Jack Mitchell is a jockey from Epsom, Surrey who has received media coverage as an up-and-coming jockey, especially after his victory in the 2010 Derby Dash at The Derby. His father, Phillip Mitchell, is a former amateur jockey.

Background
Mitchell was taught to ride by his mother, Patricia. His father, Phillip Mitchell, had a considerable career as an amateur jockey. Living on Epsom Downs, practically on The Derby racecourse, the family has produced multiple notable jockeys, going as far back as his grandfather, Cyril Mitchell, who began his career in 1929. His younger brother Freddie is one of the top pony-race jockeys in the country.

Racing career
As of June 2010, Mitchell has competed in over 800 races and had over 90 wins, including 5 wins (out of 18 races) on his home course of Epsom.
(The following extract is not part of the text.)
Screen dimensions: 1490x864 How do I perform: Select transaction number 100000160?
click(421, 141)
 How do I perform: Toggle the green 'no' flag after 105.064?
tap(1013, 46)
In 2009, Mitchell was rushed to hospital after falling from a horse during a race, but was not seriously injured. Riding a horse named 'Bertoliver', He won the 2010 Investec Entrepreneurial Class "Dash" despite his saddle slipping during the race.

Mitchell was also banned from racing back in 2011 due to his relentless addiction to cocaine, which shows in his physical stature even 12 years later. 
Once a cheat, always a cheat.

References

English jockeys
Sportspeople from Epsom
Living people
Year of birth missing (living people)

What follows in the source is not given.